SUV DA RECORD: DI VENDITE E INQUINAMENTO
Se nel mondo circolano oggi all’incirca 1,1 miliardi di veicoli (sono dati dell’iea contenuti nel «World Energy Outlook» diffuso ieri) all’interno di questo numero compare un trend preoccupante. Riguarda i Suv, gli «Sport Utility Vehicle», quelle auto grandi e grosse, dall’assetto rialzato e spesso con trazione integrale.
Erano 35 milioni nel 2010 e sono diventati 200 milioni oggi. Rappresentano il 40% delle vendite annuali di veicoli sul pianeta, perché piacciono ovunque e soddisfano senza distinzioni il bisogno dei consumatori di vedere riconosciuto il loro status e benessere. Sono quasi metà delle vendite negli Usa e un terzo di quelle in Europa. In Cina e India si stanno aprendo velocemente la strada, e così in Africa. Ma come nel caso di un altro simbolo della condizione moderna in grande crescita, ovvero quello dei condizionatori d’aria (si prevede che se ne venderanno 10 ogni secondo per i prossimi trent’anni arrivando a 5,6 miliardi globalmente), la contropartita ambientale è terrificante. Negli ultimi dieci anni i Suv sono stati il secondo maggior responsabile dell’incremento dei gas serra e della CO2. Dietro al settore energia ma davanti all’industria pesante, acciaierie, cemento e alluminio inclusi. In media un Suv consuma un quarto di energia in più delle auto medio-piccole e se l’attuale ritmo di vendite dovesse proseguire nel 2040, servirebbero due milioni di barili di petrolio in più ogni giorno per soddisfare la loro sete.

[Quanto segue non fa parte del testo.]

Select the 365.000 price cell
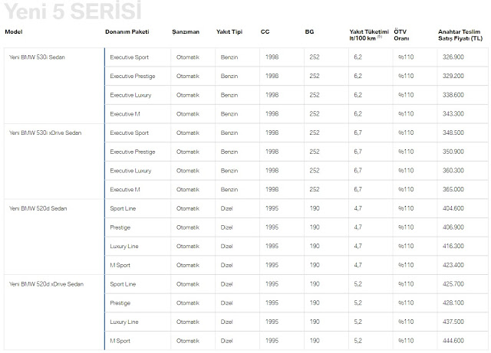The width and height of the screenshot is (491, 353). pyautogui.click(x=453, y=189)
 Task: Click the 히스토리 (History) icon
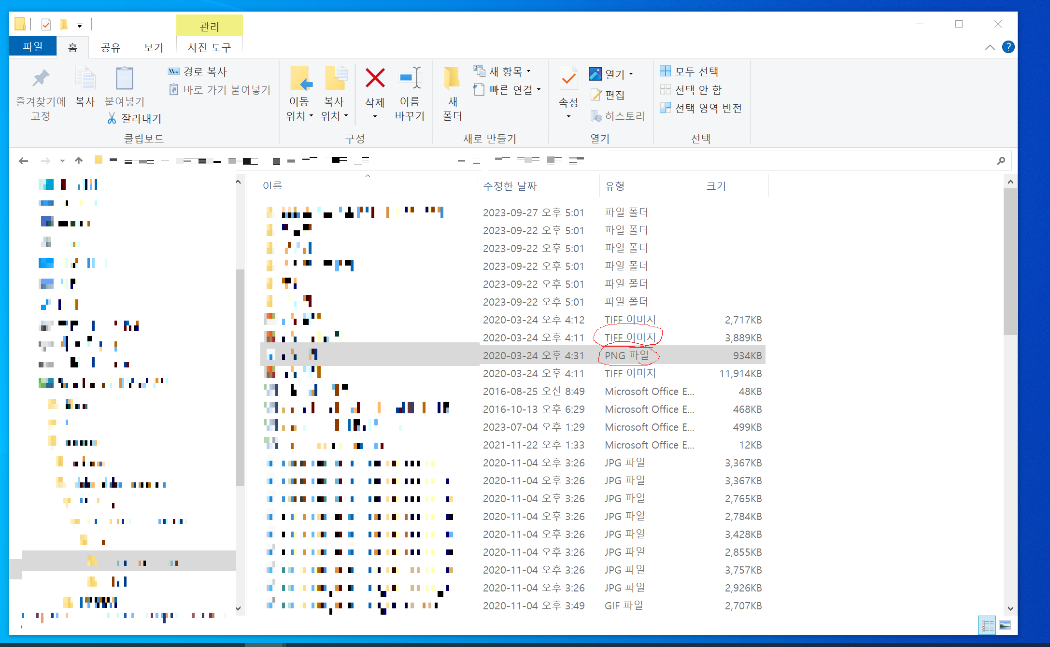pyautogui.click(x=596, y=116)
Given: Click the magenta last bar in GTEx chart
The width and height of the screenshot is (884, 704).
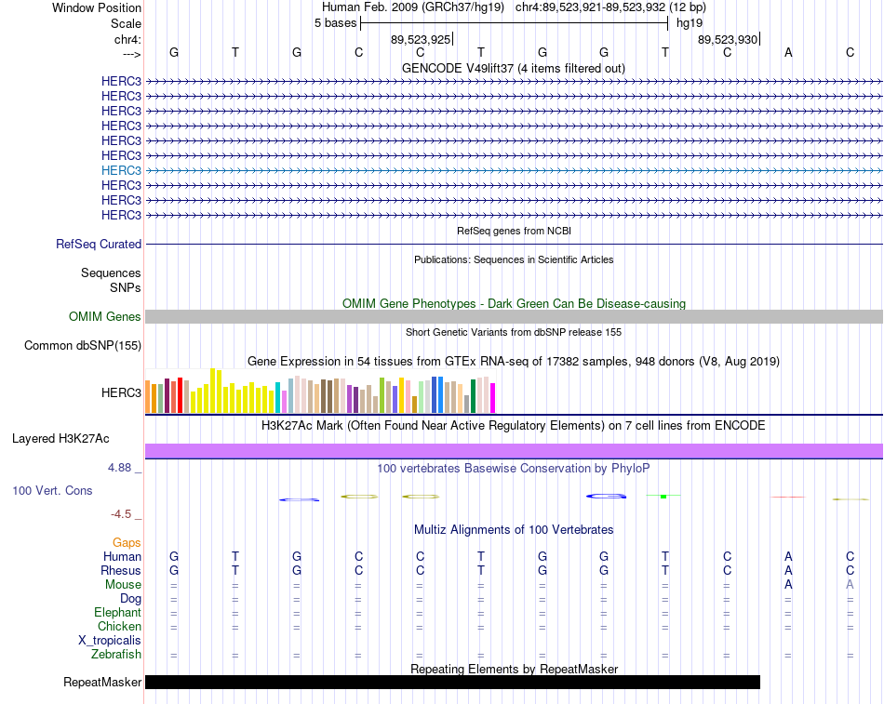Looking at the screenshot, I should coord(493,398).

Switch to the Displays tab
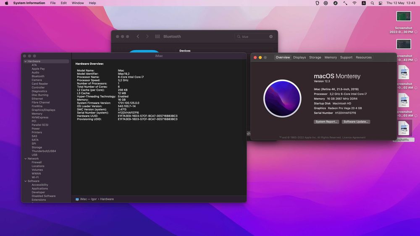(x=299, y=57)
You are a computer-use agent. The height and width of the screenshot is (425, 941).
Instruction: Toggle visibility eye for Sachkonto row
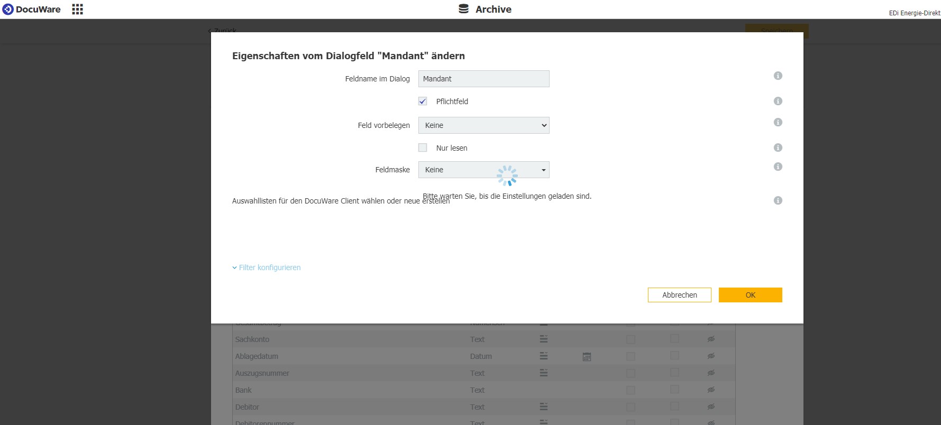pyautogui.click(x=711, y=339)
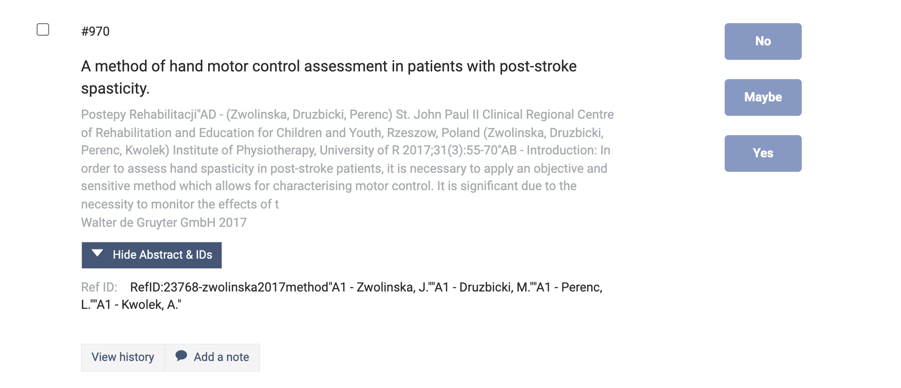The image size is (901, 388).
Task: Tick the checkbox for reference #970
Action: point(43,30)
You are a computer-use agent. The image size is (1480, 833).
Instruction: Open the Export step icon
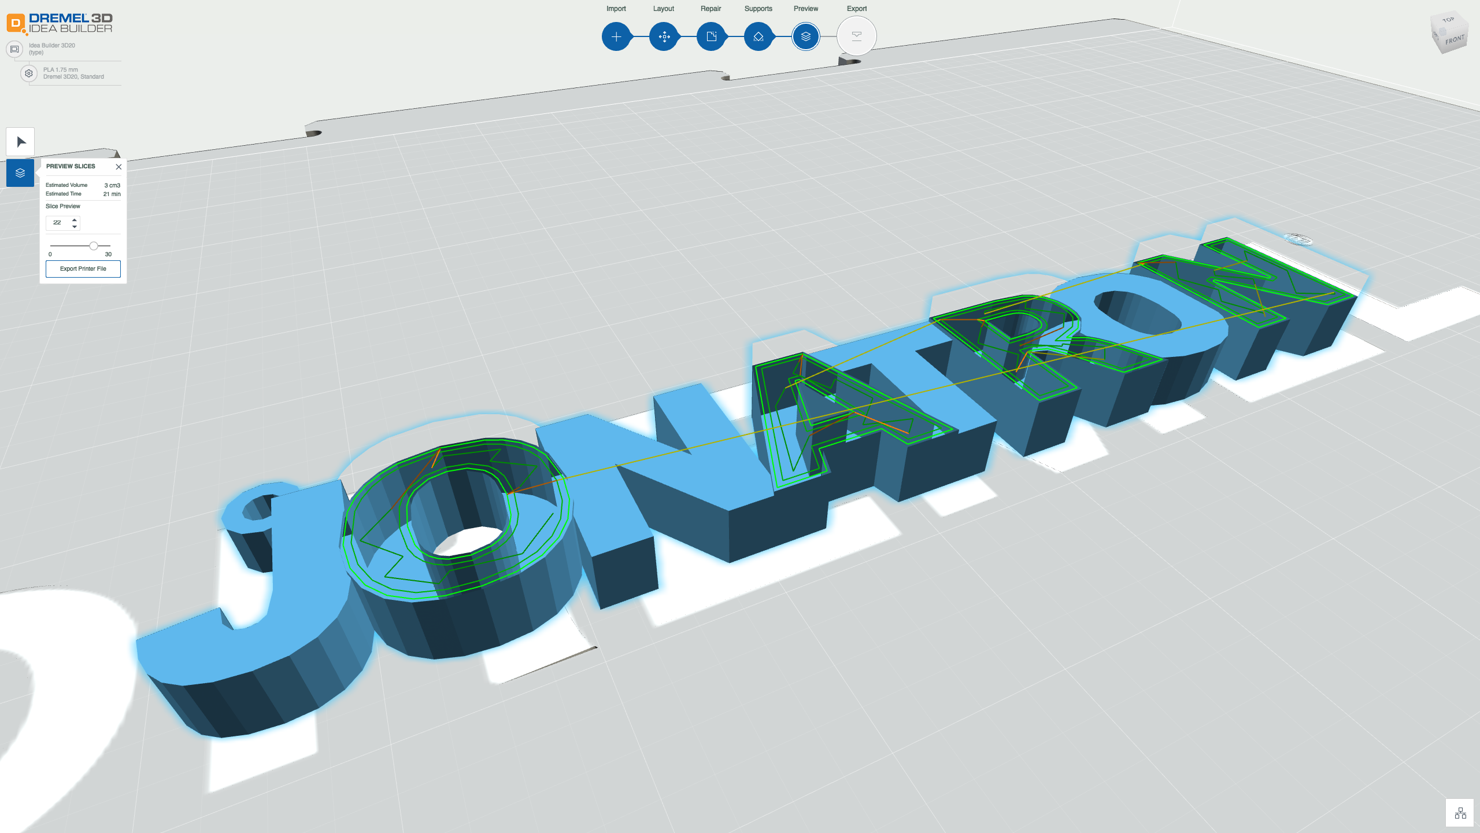[x=857, y=36]
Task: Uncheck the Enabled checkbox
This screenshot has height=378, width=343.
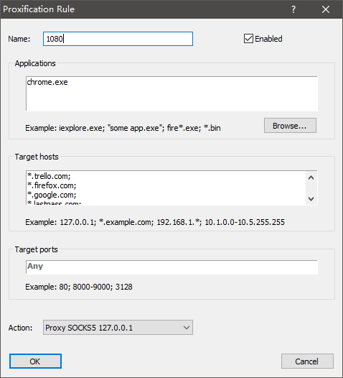Action: pyautogui.click(x=248, y=39)
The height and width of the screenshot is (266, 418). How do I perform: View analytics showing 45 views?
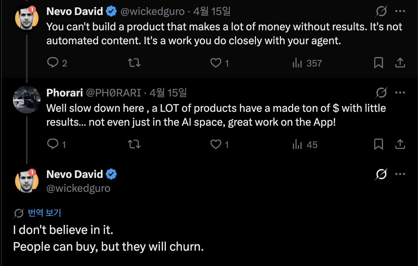[305, 144]
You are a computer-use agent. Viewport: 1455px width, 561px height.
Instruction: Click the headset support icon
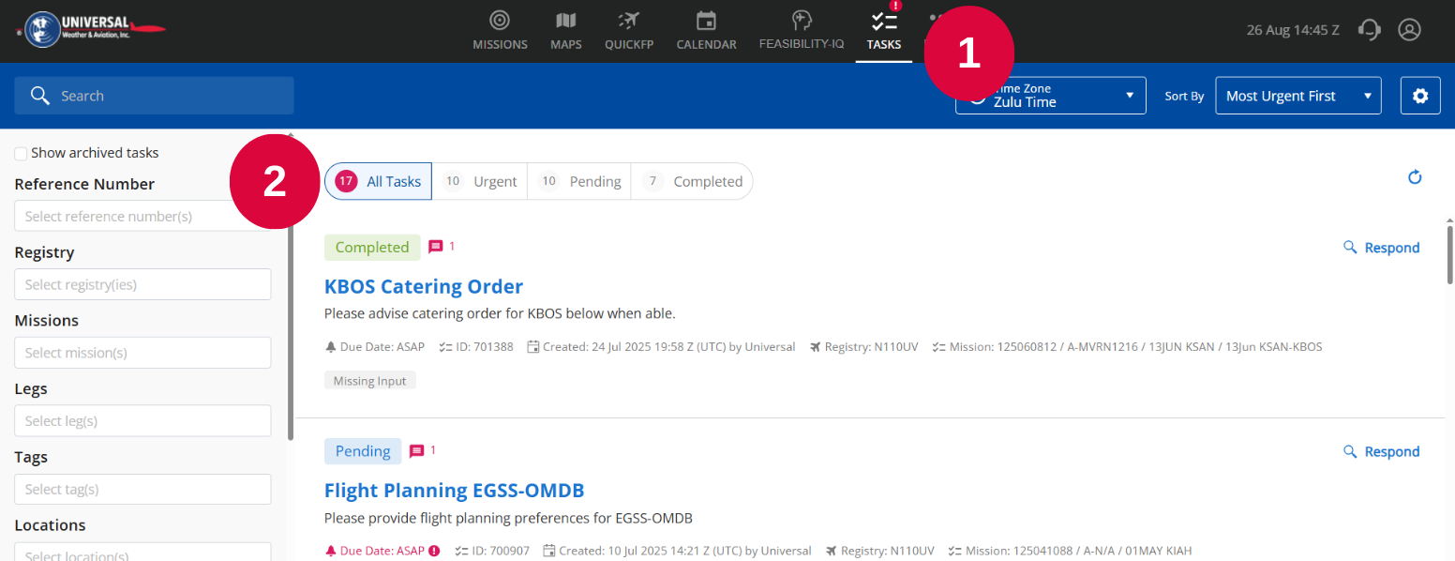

Cioè l’equivalente dei risparmi di combustibile (ed emissioni) ottenuti con 150 milioni di auto elettriche. Il confronto è stridente, se si pensa che malgrado la narrazione corrente sulla mobilità elettrica e l’imminente tracollo di diesel e benzina, nel 2018 circolavano sul pianeta solo 5 milioni di veicoli con motore elettrico. I numeri non mentono, e le «narrative» possono essere interessate (ma questo sarebbe un altro discorso).